O rombo nas contas do Governo Fátima foi a razão da decisão do vice-governador. Com fornecedores atrasados, 13 salário dos servidores que ainda não foi pago e novas dívidas com reajustes concedidos para pagamentos a partir deste ano, o desequilíbrio nas contas do governo só aumenta.
A gota d’água para a decisão foi a recente nomeação de mais de 1.600 novos professores que já entram na folha ganhando o piso nacional. “Fátima entrou no modo eleitoreiro.
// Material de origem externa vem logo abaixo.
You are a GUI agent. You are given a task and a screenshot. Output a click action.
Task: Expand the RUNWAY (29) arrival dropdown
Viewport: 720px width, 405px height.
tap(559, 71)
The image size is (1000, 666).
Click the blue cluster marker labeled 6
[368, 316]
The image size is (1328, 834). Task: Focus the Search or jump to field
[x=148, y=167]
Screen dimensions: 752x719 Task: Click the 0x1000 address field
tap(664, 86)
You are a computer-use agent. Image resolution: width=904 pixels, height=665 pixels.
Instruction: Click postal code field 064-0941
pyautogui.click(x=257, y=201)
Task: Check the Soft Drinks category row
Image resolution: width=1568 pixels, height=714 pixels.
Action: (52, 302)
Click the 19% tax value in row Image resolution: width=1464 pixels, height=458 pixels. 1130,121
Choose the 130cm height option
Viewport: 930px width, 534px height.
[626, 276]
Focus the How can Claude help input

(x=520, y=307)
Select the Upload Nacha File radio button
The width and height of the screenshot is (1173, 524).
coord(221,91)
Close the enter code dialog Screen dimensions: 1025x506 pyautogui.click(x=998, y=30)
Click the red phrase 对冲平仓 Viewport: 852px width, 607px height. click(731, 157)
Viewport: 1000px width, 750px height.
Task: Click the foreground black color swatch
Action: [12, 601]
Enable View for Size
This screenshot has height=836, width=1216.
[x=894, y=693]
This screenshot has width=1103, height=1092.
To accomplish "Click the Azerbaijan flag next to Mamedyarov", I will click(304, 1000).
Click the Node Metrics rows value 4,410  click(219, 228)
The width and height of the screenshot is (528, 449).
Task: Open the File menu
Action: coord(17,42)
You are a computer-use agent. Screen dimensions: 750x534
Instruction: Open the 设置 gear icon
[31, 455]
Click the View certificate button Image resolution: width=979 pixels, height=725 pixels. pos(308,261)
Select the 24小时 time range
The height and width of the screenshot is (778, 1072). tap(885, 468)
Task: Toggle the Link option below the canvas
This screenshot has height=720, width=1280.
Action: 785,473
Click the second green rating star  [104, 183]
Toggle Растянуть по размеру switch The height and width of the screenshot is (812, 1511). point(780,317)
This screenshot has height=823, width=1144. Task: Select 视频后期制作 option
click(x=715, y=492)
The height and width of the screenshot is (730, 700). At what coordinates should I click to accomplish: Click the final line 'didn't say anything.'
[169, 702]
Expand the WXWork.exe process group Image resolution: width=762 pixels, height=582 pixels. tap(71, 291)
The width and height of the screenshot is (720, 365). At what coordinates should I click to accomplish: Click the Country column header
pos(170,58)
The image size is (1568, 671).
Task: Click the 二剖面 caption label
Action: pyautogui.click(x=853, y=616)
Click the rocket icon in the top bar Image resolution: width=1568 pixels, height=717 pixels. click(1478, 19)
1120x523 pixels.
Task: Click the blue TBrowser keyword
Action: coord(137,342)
Não há mais compromisso com o Estado e sim preocupação com a a eleição”, avaliou uma fonte bem próxima.
Governador tampão?
Com a decisão de Walter, o problema agora é saber quem assume a batata quente. A própria Fátima estaria disposta a terminar o seu mandato, abrindo mão de disputar o Senado? Difícil! O PT já sinalizou que a candidatura dela é prioridade. Mas a situação também não quer entregar o tal “legado” nas mãos de qualquer um.
Alguns nomes já surgiram como opções. Cadu Xavier foi lançado pelos petistas. Não emplacou e nem agradou ninguém, a não ser seus próprios correligionários.
Pelo lado da oposição surgiu o nome do deputado José Dias (PL). “Presente que jovem não quer, passa para o velho. Não tenho nenhum interesse” descartou o parlamentar.
Mas dentro da Assembleia há quem aceite o desafio. Fontes garantem que Vivaldo Costa e Dr. Bernardo estão na disputa. Um já foi governador, outro sonha em
colocar sua foto na galeria dos chefes de executivo.
Uma coisa é certa: os dois nomes são ligados ao governo o que garante mais tranquilidade à Fátima Bezerra em pleno ano eleitoral. E também são da Assembleia, o que atenderia interesses dos próprios colegas parlamentares.
Resta saber se a oposição terá nomes para jogar o balde de água fria nessa articulação da manutenção do poder nas mãos da situação até o próximo pleito.